I didn’t swear, because of the children, but I was damn angry. “That’s the only coat I brought!” I yelled. I grabbed some napkins and tried to blot the juice off my coat.

“Let me do that.” My husband tried to take the napkins from me.

“You’ve done enough,” I said through my teeth.

The kids’ eyes were wide, their mouths gaping. Dad had clearly screwed up, even worse than THEY usually did. What would Mom do now? They’d seen her go ballistic over smaller things.

I did my best to salvage the coat. We ate our food in silence, except for my caustic comments toward my husband, such as “Did you think I wanted to smell like orange juice all week?” and “I told you not to shake the bottle” and “You’ve done this before, you know. Why didn’t you listen to me?”

Then we went to use the restrooms before the flight. I took my four-year-old daughter into the women’s room with me. As we washed our hands, I dabbed at my coat again with water and paper towels, still fuming about “stupid man” and “thinks he knows everything” and “it’ll be sticky the whole vacation.”

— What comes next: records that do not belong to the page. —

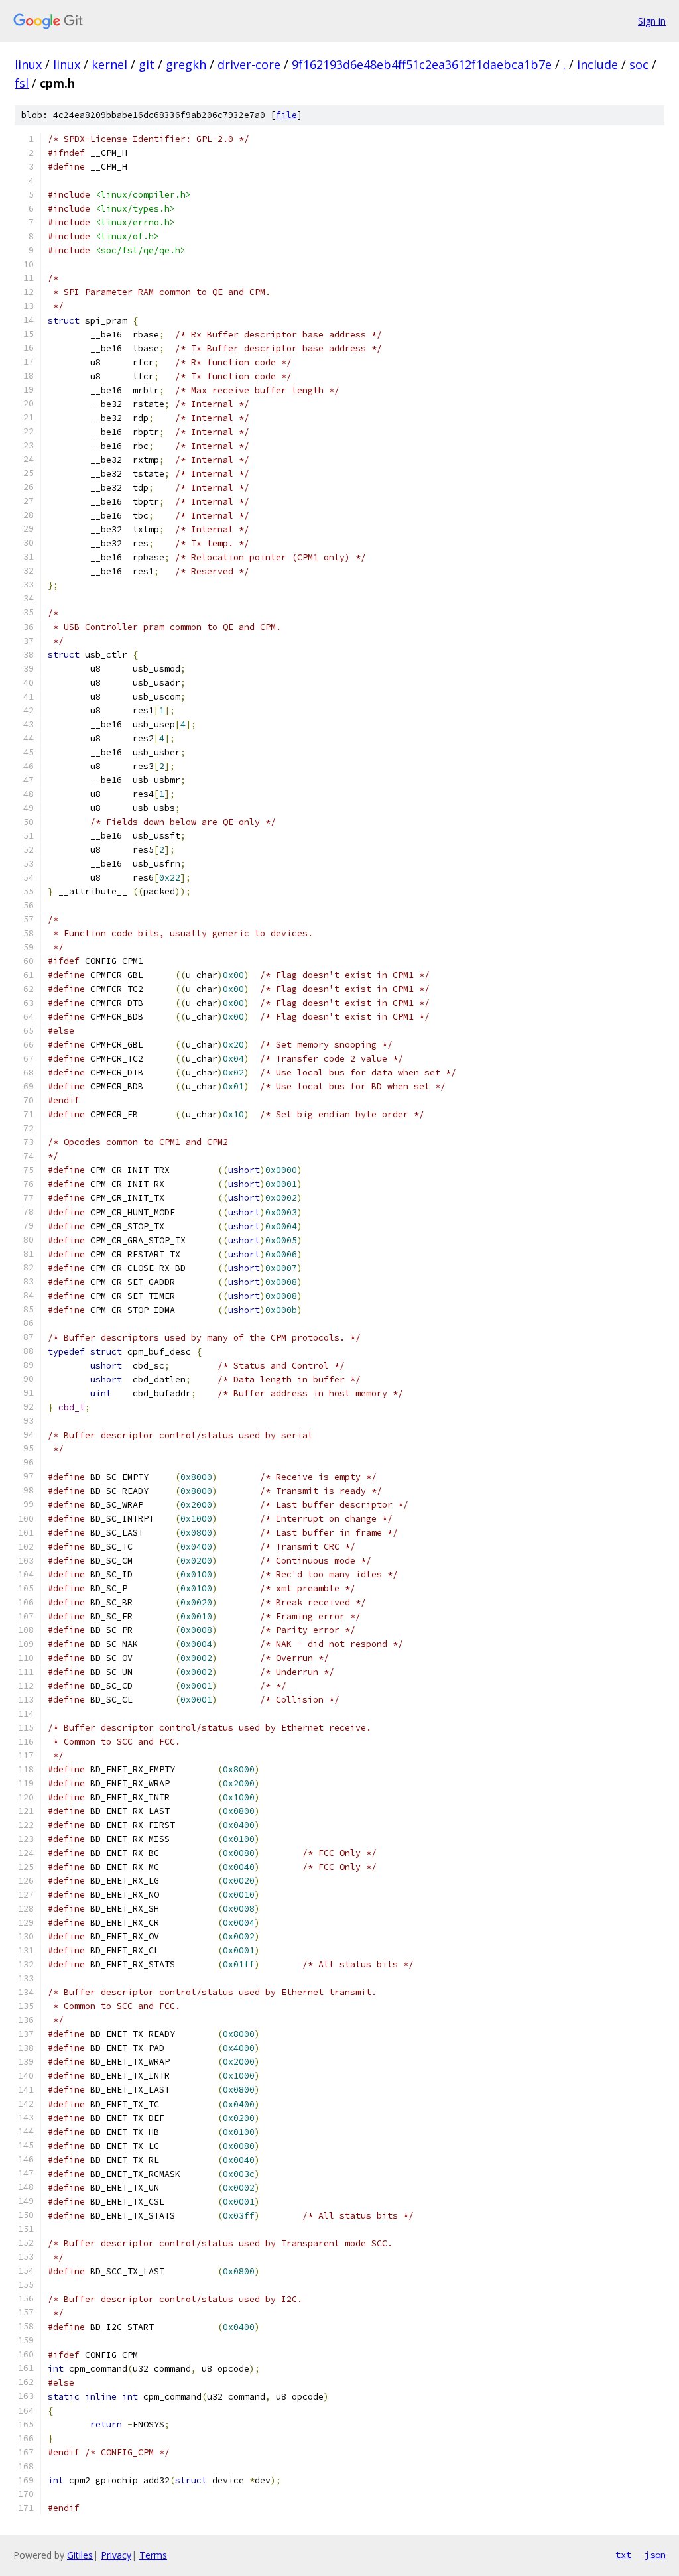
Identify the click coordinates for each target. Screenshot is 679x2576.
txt (623, 2555)
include (597, 64)
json (655, 2555)
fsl (22, 83)
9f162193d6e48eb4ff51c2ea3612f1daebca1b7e (422, 64)
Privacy (116, 2555)
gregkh (186, 64)
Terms (153, 2555)
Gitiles (80, 2555)
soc (638, 64)
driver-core (248, 64)
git (146, 64)
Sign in (652, 21)
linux (28, 64)
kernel (109, 64)
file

My four-year-old sidled toward the exit.

“Where do you think you’re going?” I yelled.

She started to cry, huge tears welling out of her eyes. Many years later, she told me all she wanted was to get away from me.

But, of course, I couldn’t let a four-year-old loose in the airport. “Get back here!” She took one step closer to me, but still sobbed.

That’s how we boarded the plane—me reeking of orange juice, my daughter crying, and my husband and son silent.

The only good news is that I got the single seat, and my husband had the children in the row of three across from me. And the dry cleaners was open on Christmas Eve, so my coat got cleaned.

For the quarter-century since that Christmas, this has been known in our family as the Orange Juice Incident.

Xmas 1989 dinner cropped

Christmas dinner, 1989, with the exception of Grandpa Tom, who took the picture

What problems have you incurred during holiday travels?